Daily Primer — July 3, Narvik — Norway, Arctic Circle

Each day you will be given:
A Florilegium entry
A Daily Prayer
and a Night Prayer.
Pied Beauty
Glory be to God for dappled things—
  
For skies of couple-colour as a brinded cow;
      
For rose-moles all in stipple upon trout that swim;

Fresh-firecoal chestnut-falls; finches’ wings;
  
Landscape plotted and pieced—fold, fallow, and plough;
      
And all trades, their gear and tackle and trim.
All things counter, original, spare, strange;
  
Whatever is fickle, freckled (who knows how?)
      
With swift, slow; sweet, sour; adazzle, dim;

He fathers-forth whose beauty is past change:
                                    
Praise Him.
— Gerard Manley Hopkins (1844-89).
Florilegium is the Medieval Latin word for bouquet, or more literally flowers (flos, flor-) which are gathered (legere). The word florilegium was used to refer to a compilation of writings, often religious or philosophical. These florilegium are literary flowers—beautiful words/prayers/thoughts I have gathered.  During my sabbatical they will give me something to ponder each day. — PHL.

» **Extracted records**

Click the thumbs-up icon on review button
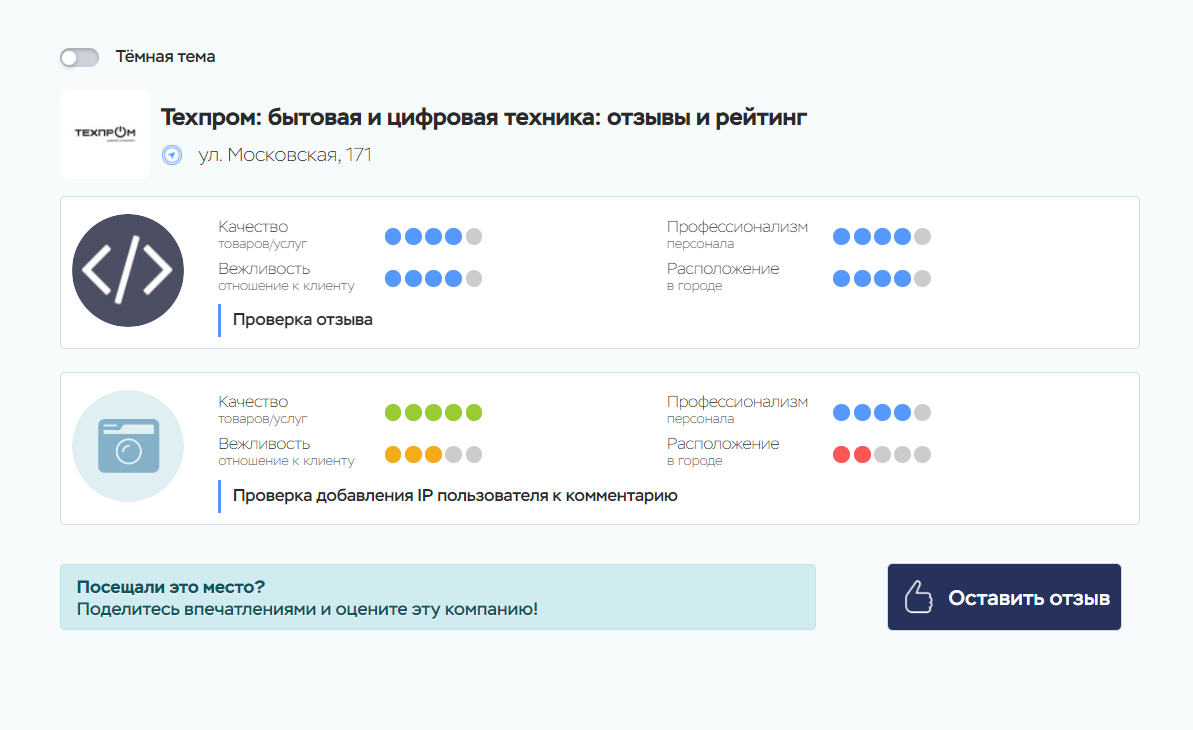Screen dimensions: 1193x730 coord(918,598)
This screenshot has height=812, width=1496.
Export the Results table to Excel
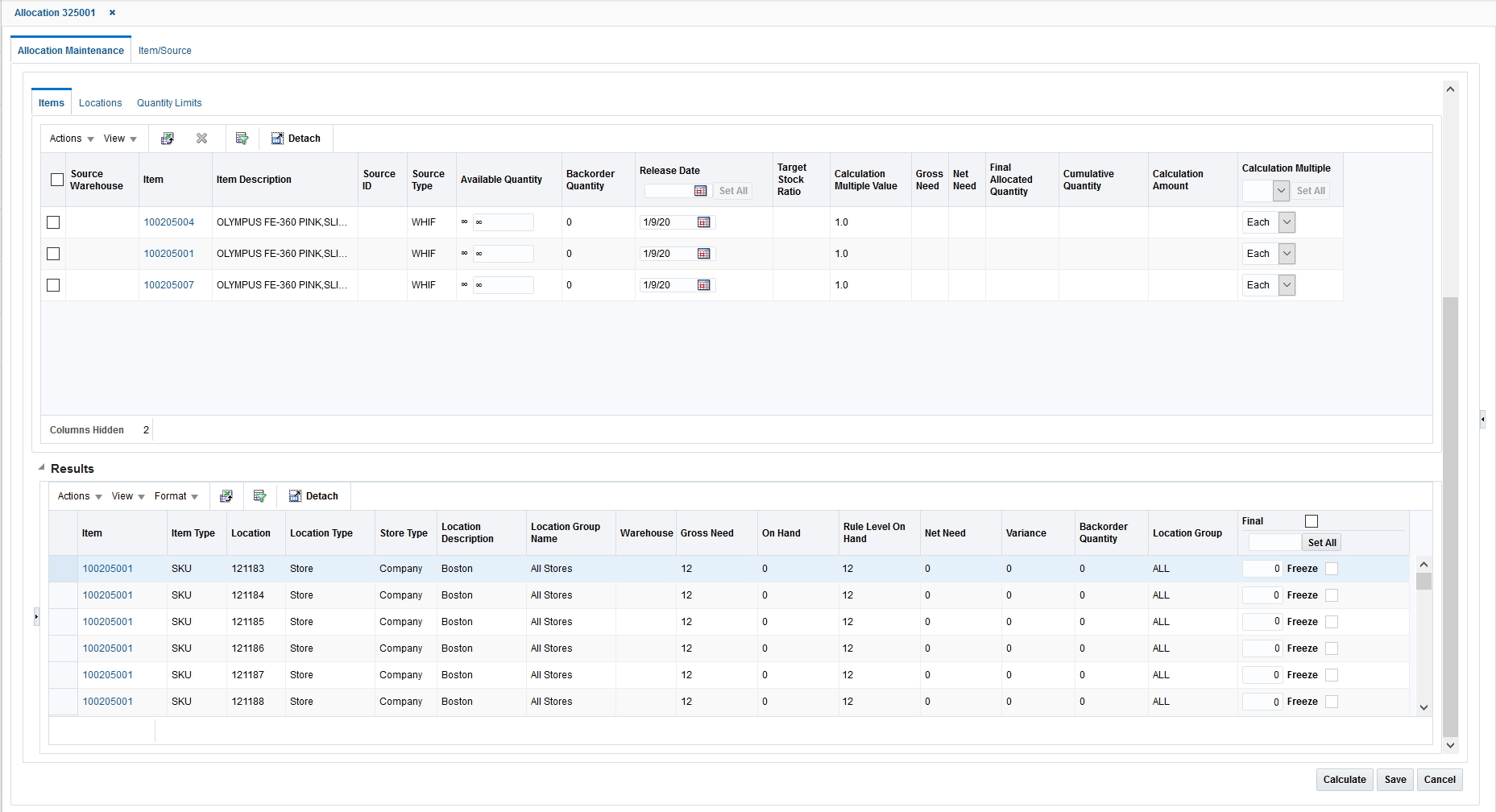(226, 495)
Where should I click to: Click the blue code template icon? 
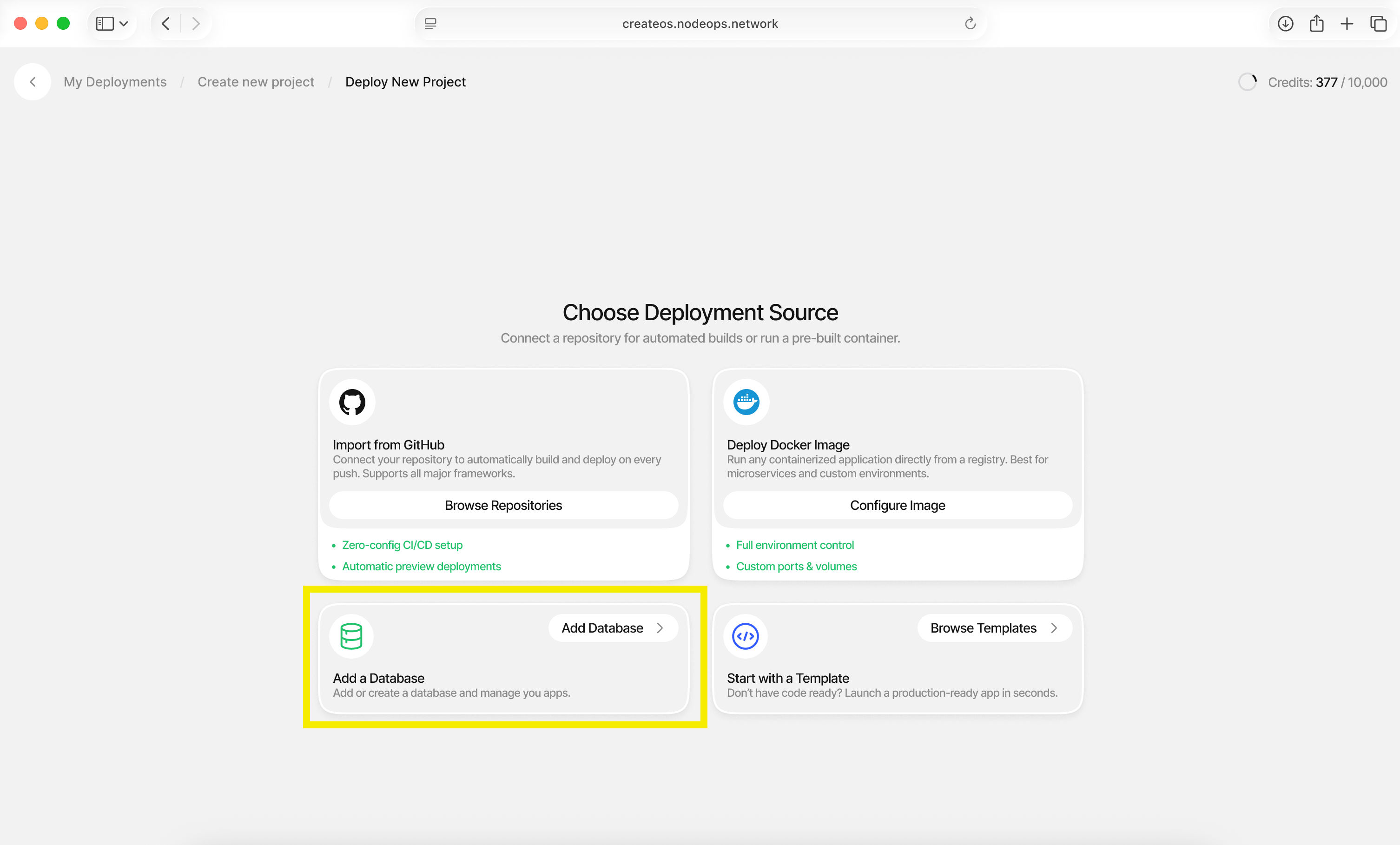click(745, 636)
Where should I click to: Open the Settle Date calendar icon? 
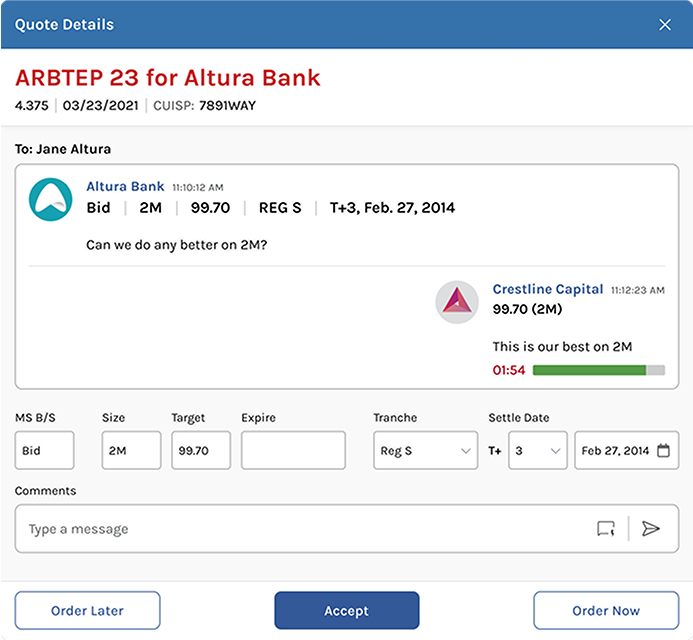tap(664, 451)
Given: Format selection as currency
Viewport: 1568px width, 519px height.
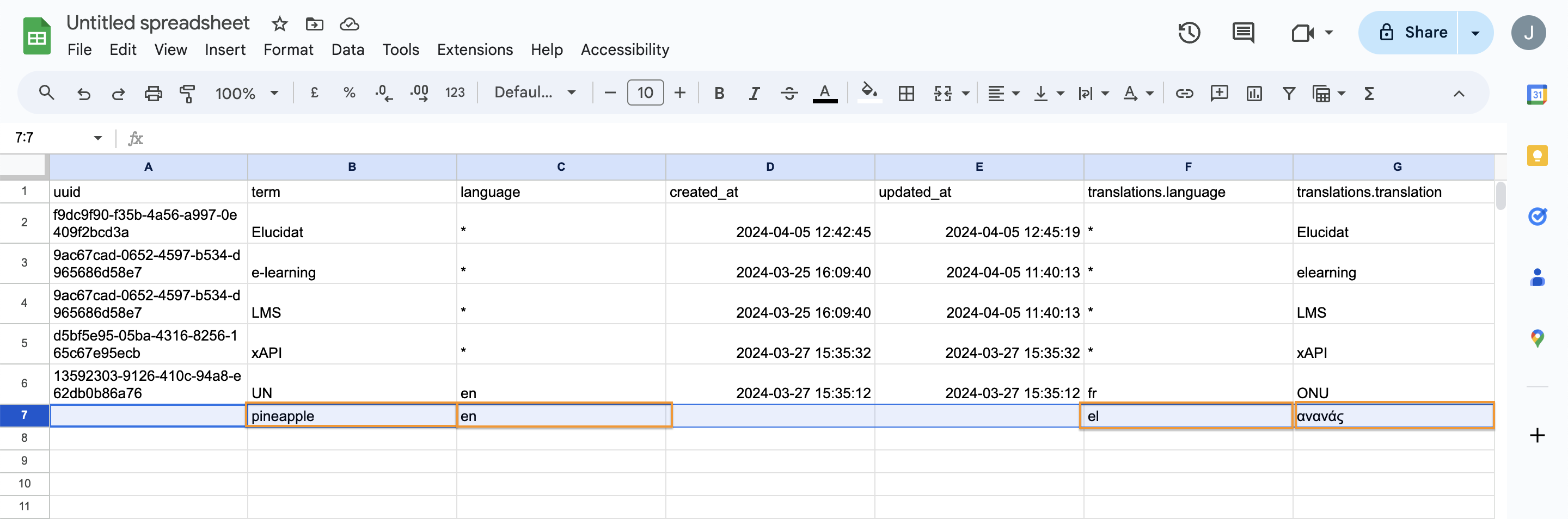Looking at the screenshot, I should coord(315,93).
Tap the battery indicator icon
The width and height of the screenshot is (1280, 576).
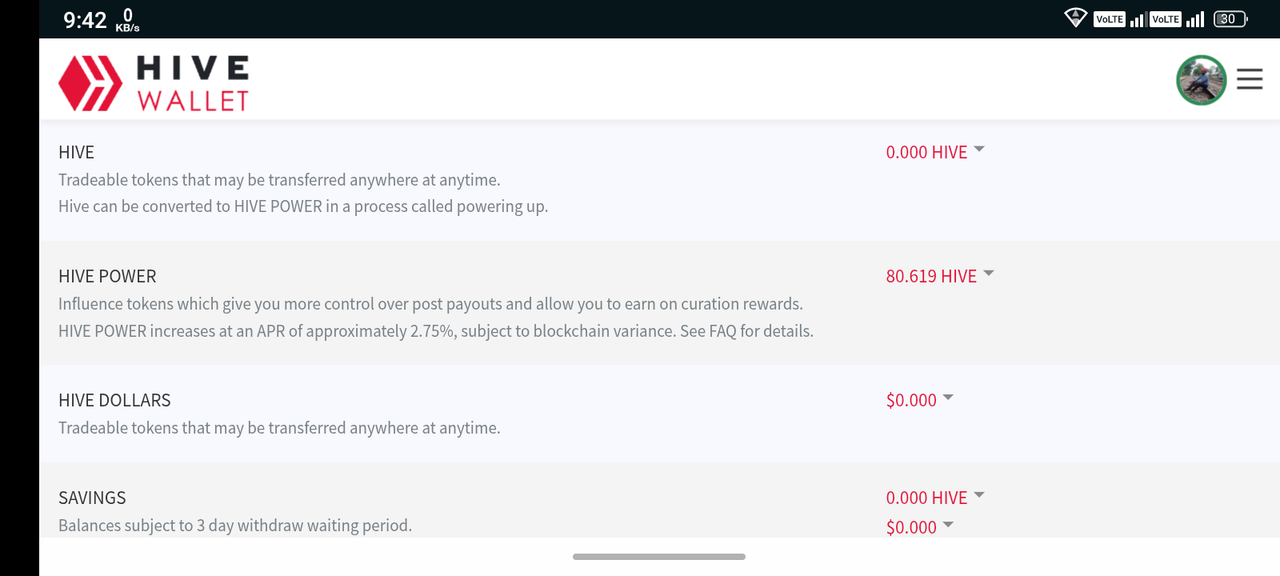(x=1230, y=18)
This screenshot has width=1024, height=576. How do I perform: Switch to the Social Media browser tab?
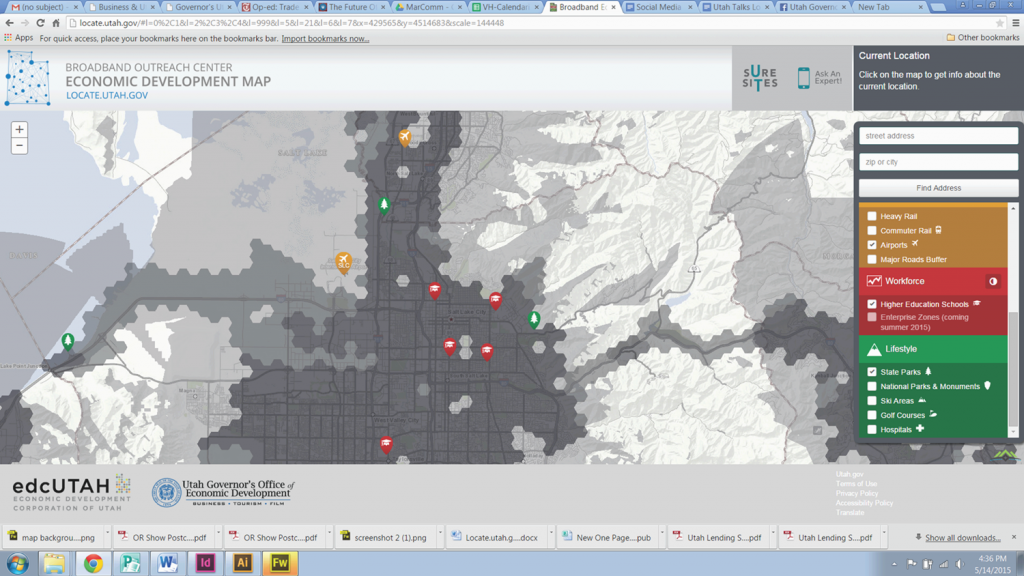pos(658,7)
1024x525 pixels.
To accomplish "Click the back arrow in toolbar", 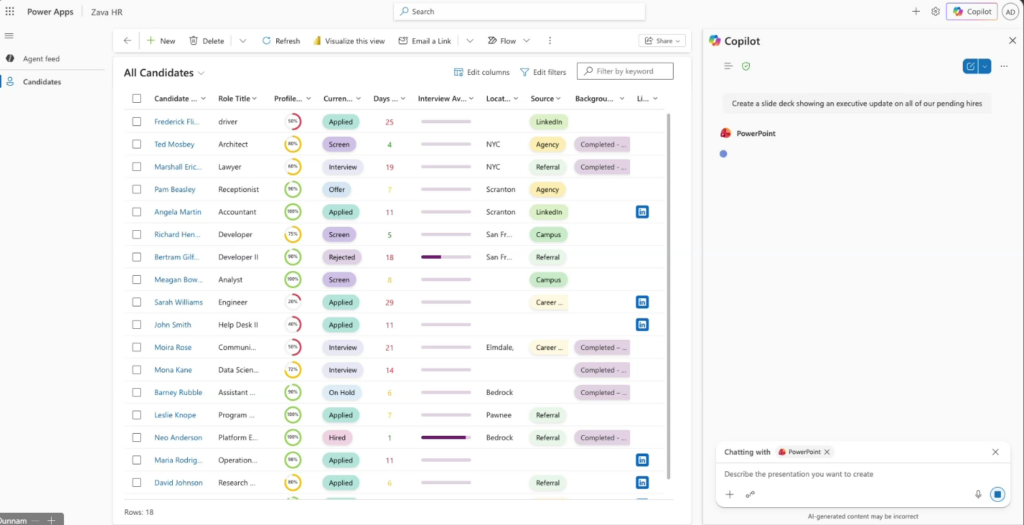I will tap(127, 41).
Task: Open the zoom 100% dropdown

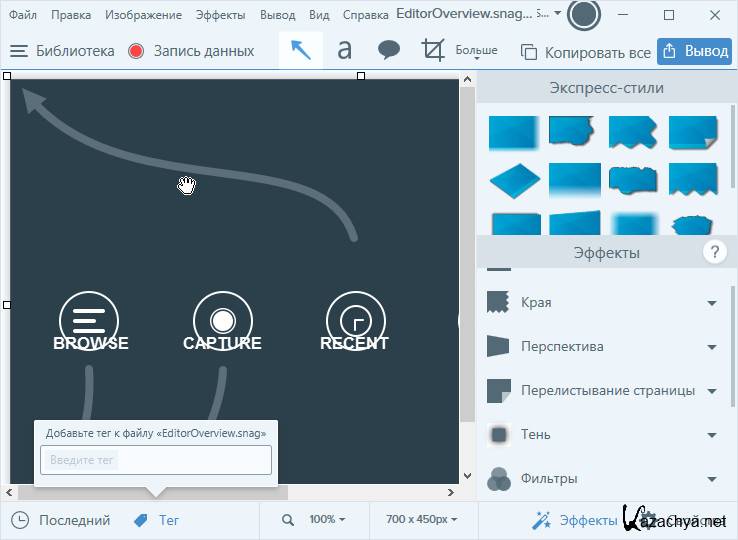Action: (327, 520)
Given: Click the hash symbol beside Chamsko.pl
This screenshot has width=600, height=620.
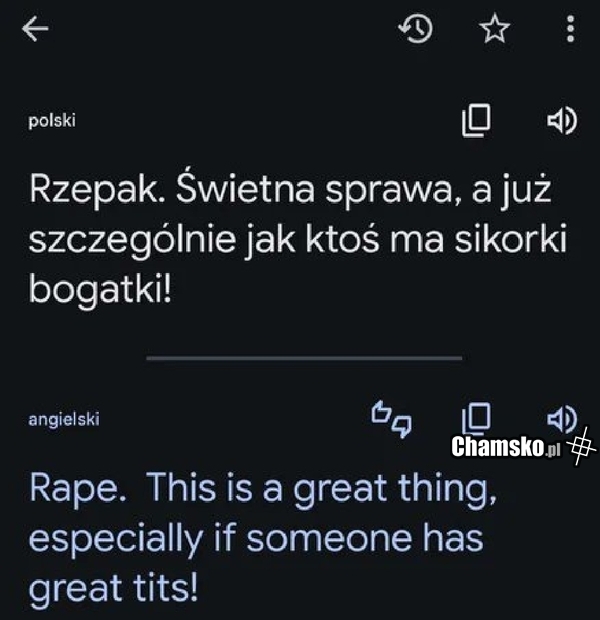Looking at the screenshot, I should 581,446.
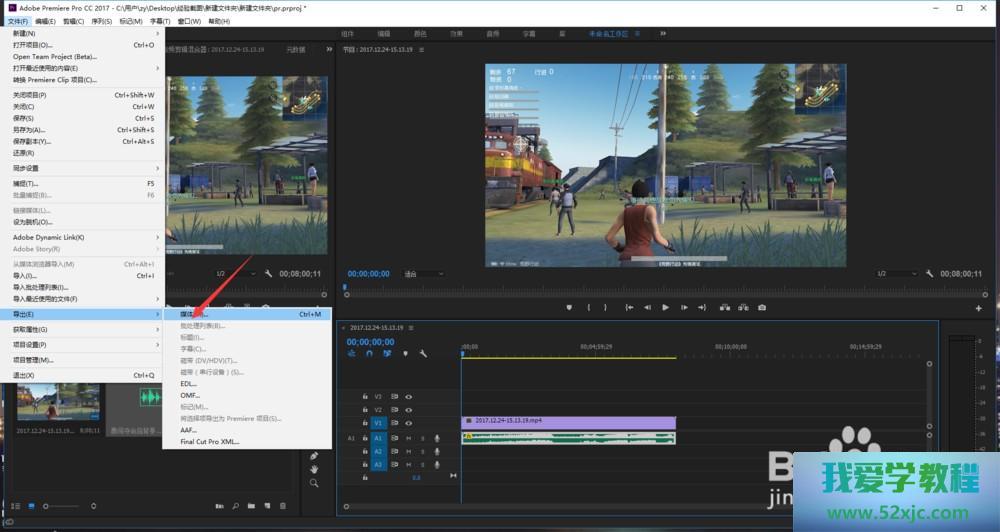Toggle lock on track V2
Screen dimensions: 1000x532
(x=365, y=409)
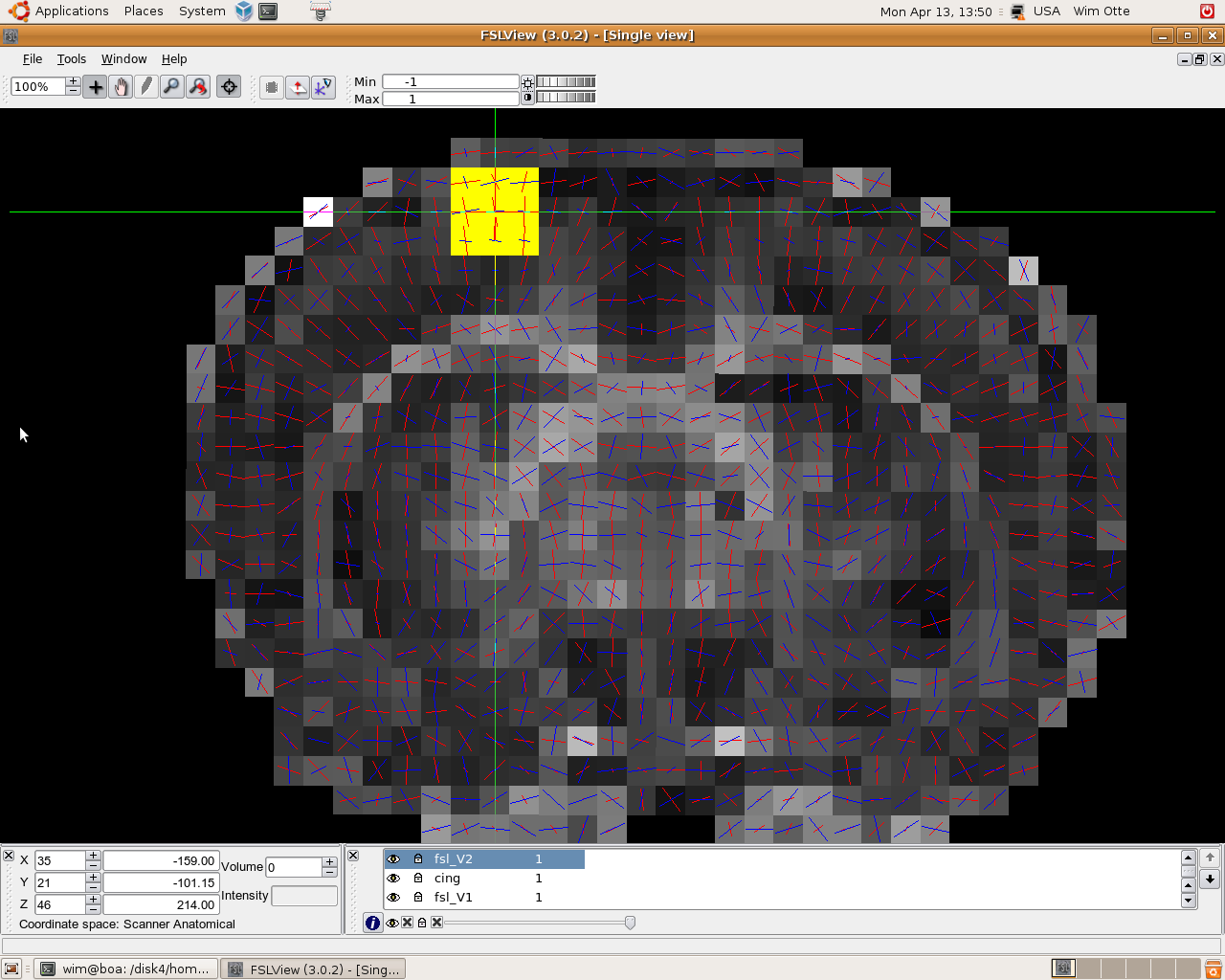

» **Set task A**
According to the daily primer, what three items will be given each day?
» **Set task B**
Echo the records from the line containing "Given: Click the" up to and including the final line of the records, omitting the pictures.
The daily primer and the records are unrelated material.

» **Reply A**
A Florilegium entry, a Daily Prayer, and a Night Prayer.

» **Reply B**
Given: Click the hash symbol beside Chamsko.pl
This screenshot has width=600, height=620.
Looking at the screenshot, I should 581,446.
Toggle lock on track V2
Screen dimensions: 1000x532
(x=365, y=409)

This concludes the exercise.